5. Make Your Home Your Own
Whether you were able to keep your home or had to move out, your living situation is going to change with your divorce, probably in a big way. Even if your home was previously what you wanted it to be, you’ll probably need to make some changes to make it feel more like your own following your divorce. Therefore, you should consider remodeling parts of your home if you can, even in minor ways. This could be done simply through putting on a new coat of paint, or buying new furniture. You don’t necessarily have to invest in a massive renovation project; after all, if you’re in the midst of surviving your divorce, you may not have the cash flow available just yet. But starting some kind of project is a positive step.
Of course, if you’re really focused on the financial aspects of surviving your divorce and you ended up with the home, you may want to sell it down the line. Investing in a kitchen remodeling project, for example, could add value to the space and may even help you make a profit. If you’re not sure about whether or not you’ll be selling your home in the future, making remodeling choices with a possible sale in mind would be wise.
Surviving your divorce isn’t ever straightforward or easy.
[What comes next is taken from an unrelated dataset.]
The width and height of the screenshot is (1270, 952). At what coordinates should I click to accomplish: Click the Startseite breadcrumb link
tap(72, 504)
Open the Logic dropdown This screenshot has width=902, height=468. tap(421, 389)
As any good alimony attorney could tell you, you’ll probably end up losing some money at one point or the other, and you’ll certainly have to adjust to a new lifestyle that you never anticipated having when you first met your former spouse. However, if you focus on moving forward with a positive attitude whenever possible, and don’t spend too much time lingering on the past, you would be amazed by how quickly and fully you can recover.
Therefore, you should focus not on what you’re currently dealing with regarding your divorce, but rather the future. You’re leaving behind a negative relationship and shifting to a more positive phase in your life. While it’s okay be to sad over your divorce at certain points in time, don’t let it consume you. Put one foot in front of the other, and prepare to begin your life as a newly single person!